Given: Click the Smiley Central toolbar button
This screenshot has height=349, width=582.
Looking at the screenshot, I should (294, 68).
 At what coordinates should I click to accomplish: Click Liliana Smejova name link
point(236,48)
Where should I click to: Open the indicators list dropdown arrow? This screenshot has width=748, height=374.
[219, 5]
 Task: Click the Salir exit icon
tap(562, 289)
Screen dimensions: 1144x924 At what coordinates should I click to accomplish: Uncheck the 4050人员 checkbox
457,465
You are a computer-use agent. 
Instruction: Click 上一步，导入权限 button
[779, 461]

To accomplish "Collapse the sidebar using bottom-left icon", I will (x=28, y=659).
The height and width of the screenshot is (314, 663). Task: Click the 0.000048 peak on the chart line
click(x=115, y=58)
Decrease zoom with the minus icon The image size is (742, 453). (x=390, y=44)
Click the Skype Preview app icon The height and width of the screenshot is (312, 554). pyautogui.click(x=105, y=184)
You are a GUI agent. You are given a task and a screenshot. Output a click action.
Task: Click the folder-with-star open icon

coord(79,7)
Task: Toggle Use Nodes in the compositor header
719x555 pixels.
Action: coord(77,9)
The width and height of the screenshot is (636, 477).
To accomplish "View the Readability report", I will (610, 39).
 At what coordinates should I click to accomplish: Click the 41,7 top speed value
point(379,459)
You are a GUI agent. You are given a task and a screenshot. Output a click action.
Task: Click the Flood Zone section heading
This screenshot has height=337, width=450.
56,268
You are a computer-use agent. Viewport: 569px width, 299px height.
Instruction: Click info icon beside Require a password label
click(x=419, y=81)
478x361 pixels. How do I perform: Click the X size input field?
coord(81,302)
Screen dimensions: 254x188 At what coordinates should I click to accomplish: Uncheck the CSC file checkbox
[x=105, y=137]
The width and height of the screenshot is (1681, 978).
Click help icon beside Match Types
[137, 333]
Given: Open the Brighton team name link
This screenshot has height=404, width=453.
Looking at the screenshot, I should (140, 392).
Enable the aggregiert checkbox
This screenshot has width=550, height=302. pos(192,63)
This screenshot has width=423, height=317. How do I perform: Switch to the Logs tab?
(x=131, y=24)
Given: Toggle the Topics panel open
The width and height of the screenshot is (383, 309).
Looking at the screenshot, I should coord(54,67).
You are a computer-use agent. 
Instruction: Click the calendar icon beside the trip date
• • • •
* [To be done]
Reproduce the entries verbatim, starting at the first line and ending at the line that contains "point(236,48)", with both ends included.

* [Right answer]
Given: Click the Smiley Central toolbar button
This screenshot has height=349, width=582.
Looking at the screenshot, I should (294, 68).
 At what coordinates should I click to accomplish: Click Liliana Smejova name link
point(236,48)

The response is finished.